*FRAGMENTO*
--

Nº 1.700 – 29 de Enero de 2017
Las personas verdaderamente humildes tienen su corazón abierto para aceptar a los demás.
La verdadera humildad no tiene lugar para el fanatismo, la intolerancia y el odio.
Siempre es fácil aproximarse a los humildes, y no sólo en un acercamiento físico, sino en una cercanía comprensiva, porque saben escuchar.
Los verdaderamente humildes son seres formidables, porque nunca piensan en su propia importancia.
Si nuestro Señor Jesucristo caminara en nuestra sociedad hoy, ¿a dónde dirigiría sus pasos?
¿A una influyente comida con directores generales corporativos?
¿A una reunión con políticos y sindicalistas destacados?
¿A un “desayuno de oración” con el presidente de alguna superpotencia?
¿A un banquete con gente del espectáculo, estrellas del cine, celebridades y escritores de moda?
¿A una convención religiosa con pretendientes a la notoriedad que jamás la lograrían en la sociedad general?
¿O sería más probable encontrarle multiplicando panes y peces, sanando enfermos, liberando oprimidos, visitando cárceles y hospitales, abrazando a moribundos y proclamando el perdón de Dios a los pecadores?
A dios le atraen las debilidades. No puede resistirse a aquellos que humildemente y con sinceridad admiten desesperadamente que le necesitan.
Quienes al contemplar el mar no se sienten pequeños, es que no han visto realmente el mar.
Como afirmaba Norman Vincent Peale (1898-1993), predicador y escritor, “las personas que son verdaderamente humildes no se creen menos que los demás. Sólo piensan menos en sí mismas.”
Dios nos quiere tal como somos; pero nos ama tanto que no va a permitir que sigamos siendo como somos.
Cuando las gentes acudían a Jesús, nunca les decía: “Antes de curarte, cuéntame tus pecados.” El Señor los sanaba, y cuando se retiraban les decía: “Vete, y no peques más.”
Recordemos que no fueron los clavos los que sujetaron a Jesús en la Cruz, sino su inmenso amor.

--

Elementos enumerados en un conjunto de datos

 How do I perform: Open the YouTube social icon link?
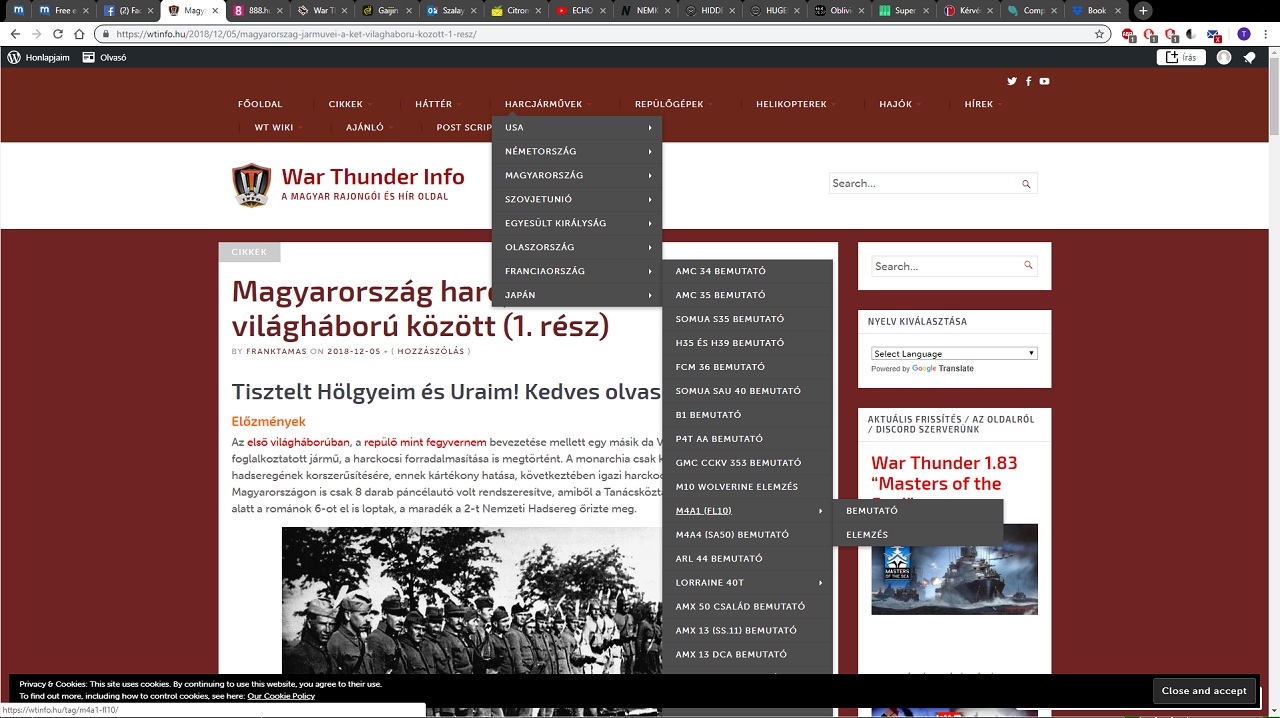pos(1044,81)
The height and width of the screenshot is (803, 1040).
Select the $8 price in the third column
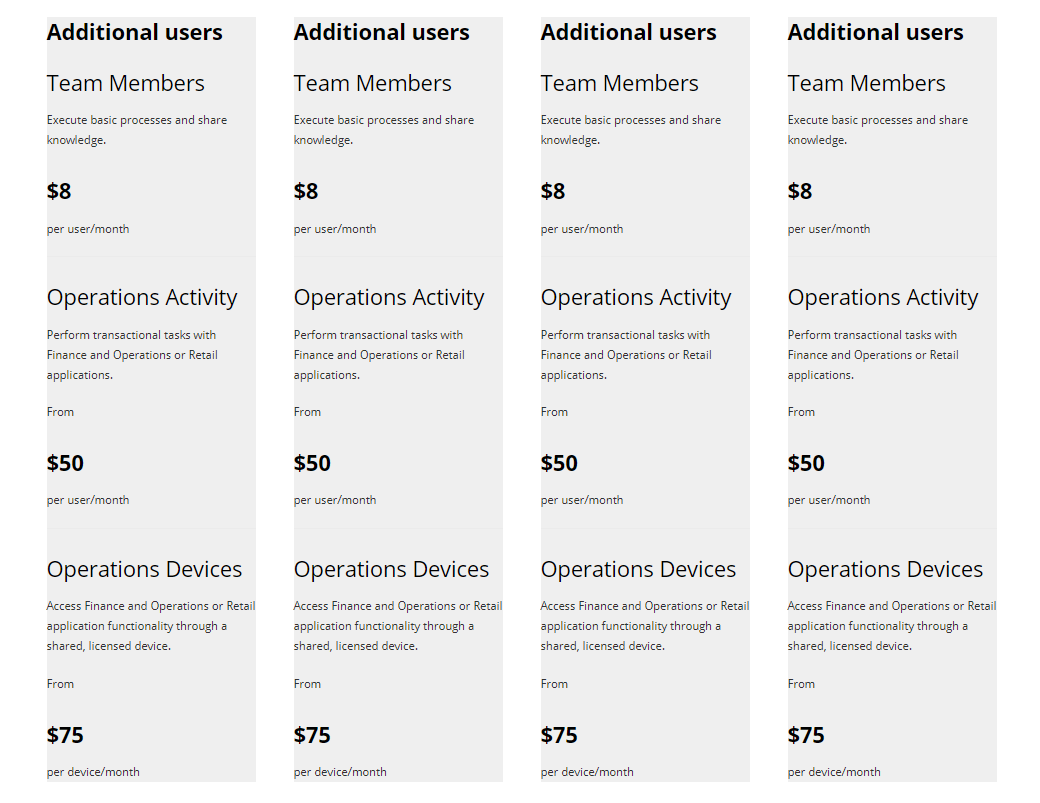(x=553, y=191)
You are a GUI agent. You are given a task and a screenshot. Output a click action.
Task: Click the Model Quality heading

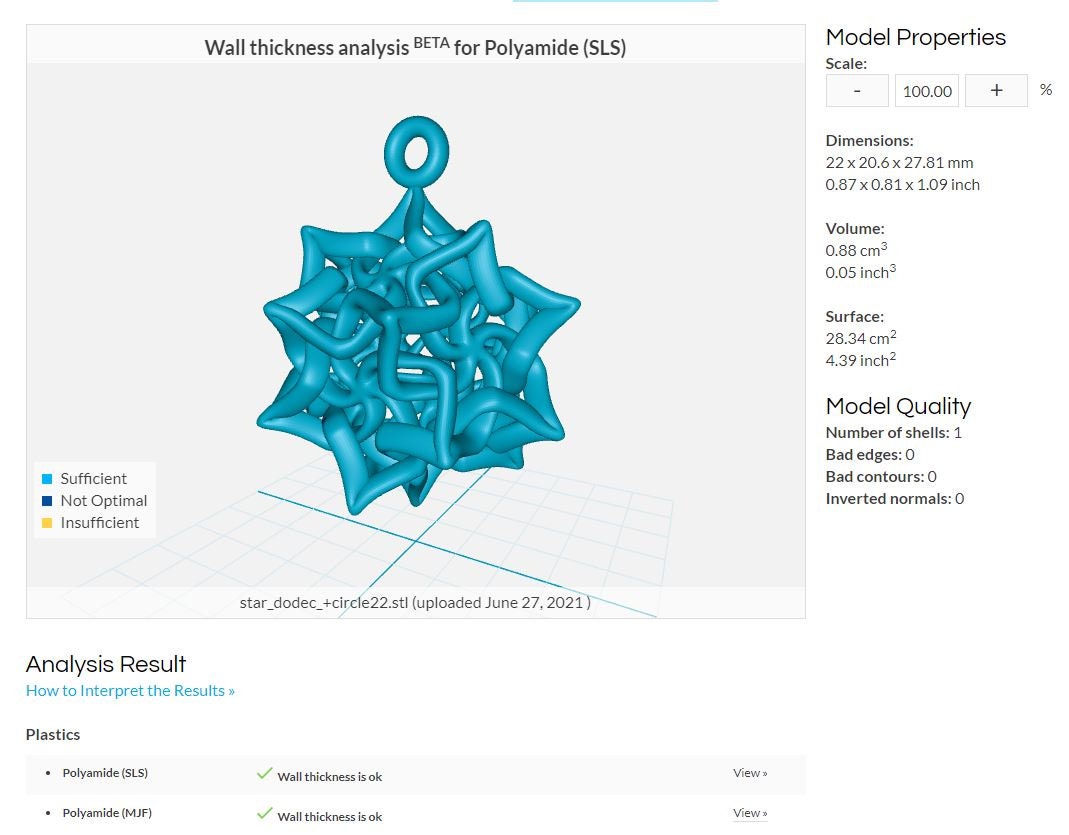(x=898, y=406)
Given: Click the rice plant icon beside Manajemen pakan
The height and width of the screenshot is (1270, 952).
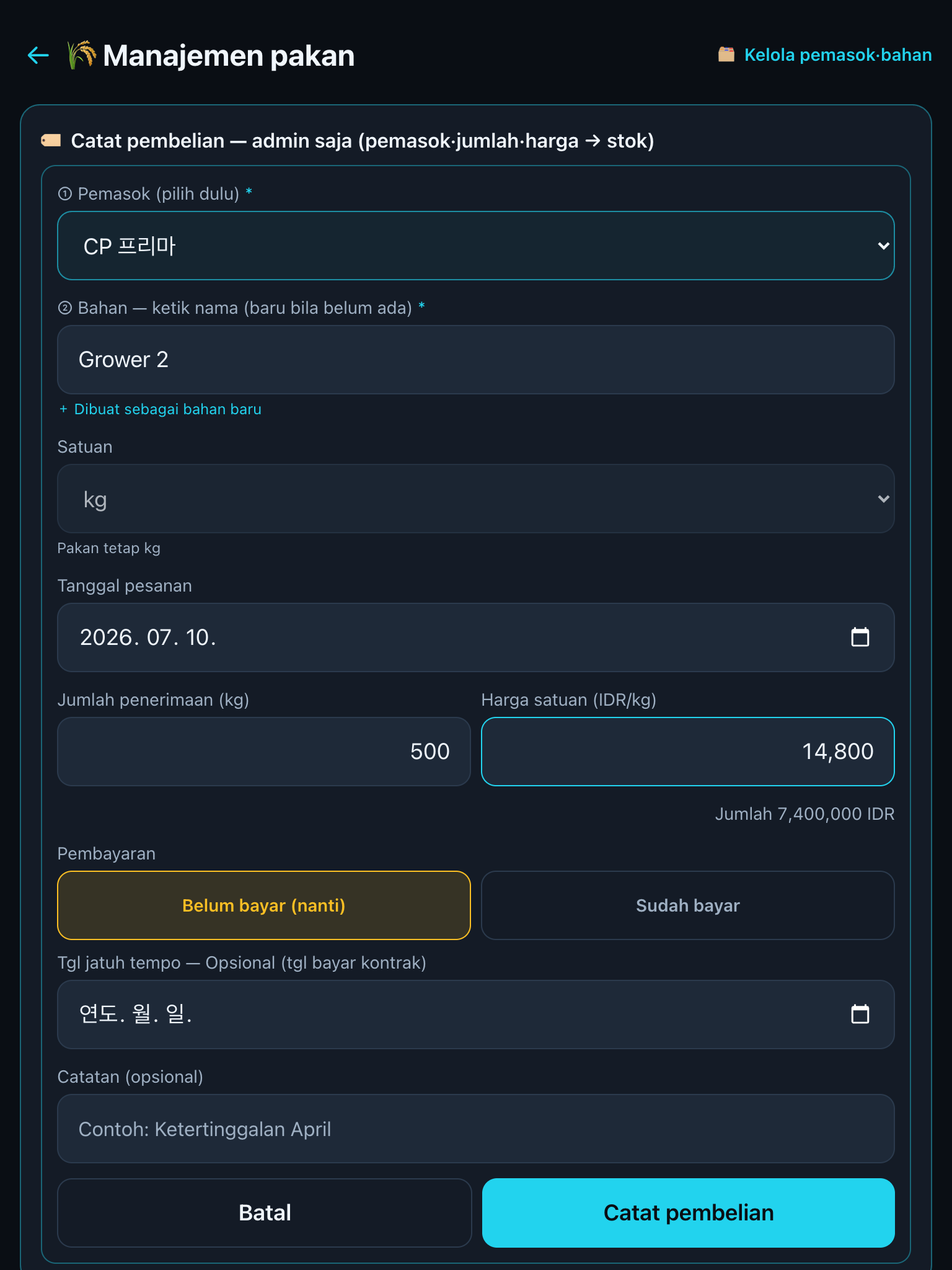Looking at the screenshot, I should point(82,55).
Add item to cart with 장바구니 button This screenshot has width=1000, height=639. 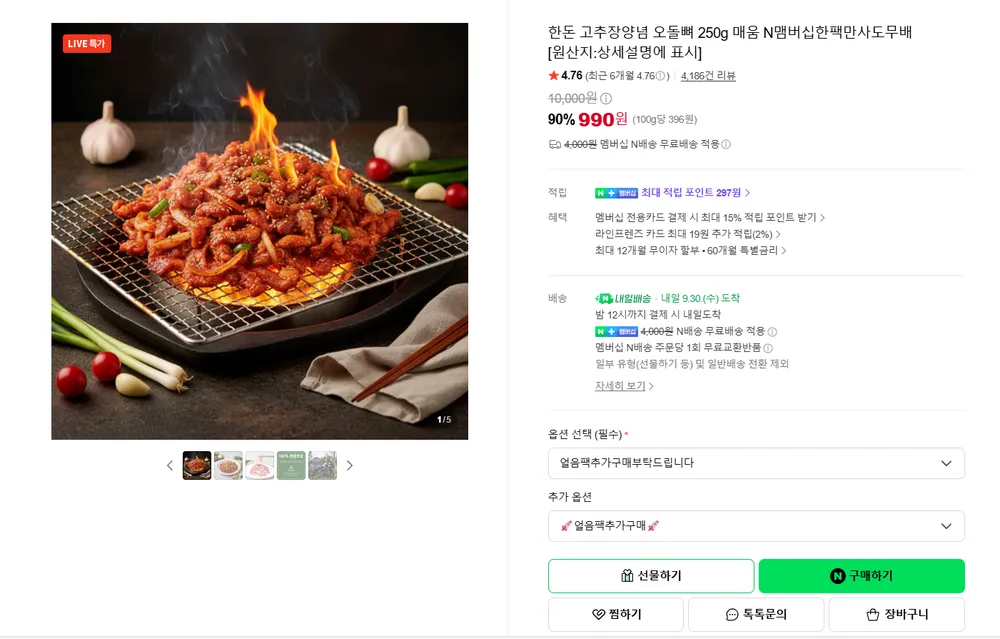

--

*SU TAREA*
Responda a estas preguntas sobre el texto acerca de la humildad:
1. ¿Para qué tienen el corazón abierto las personas verdaderamente humildes?
2. ¿Qué ocupaciones se atribuyen a Norman Vincent Peale?
3. ¿Qué sujetó a Jesús en la Cruz?

*SOLUCIÓN*
1. Para aceptar a los demás.
2. Predicador y escritor.
3. Su inmenso amor, no los clavos.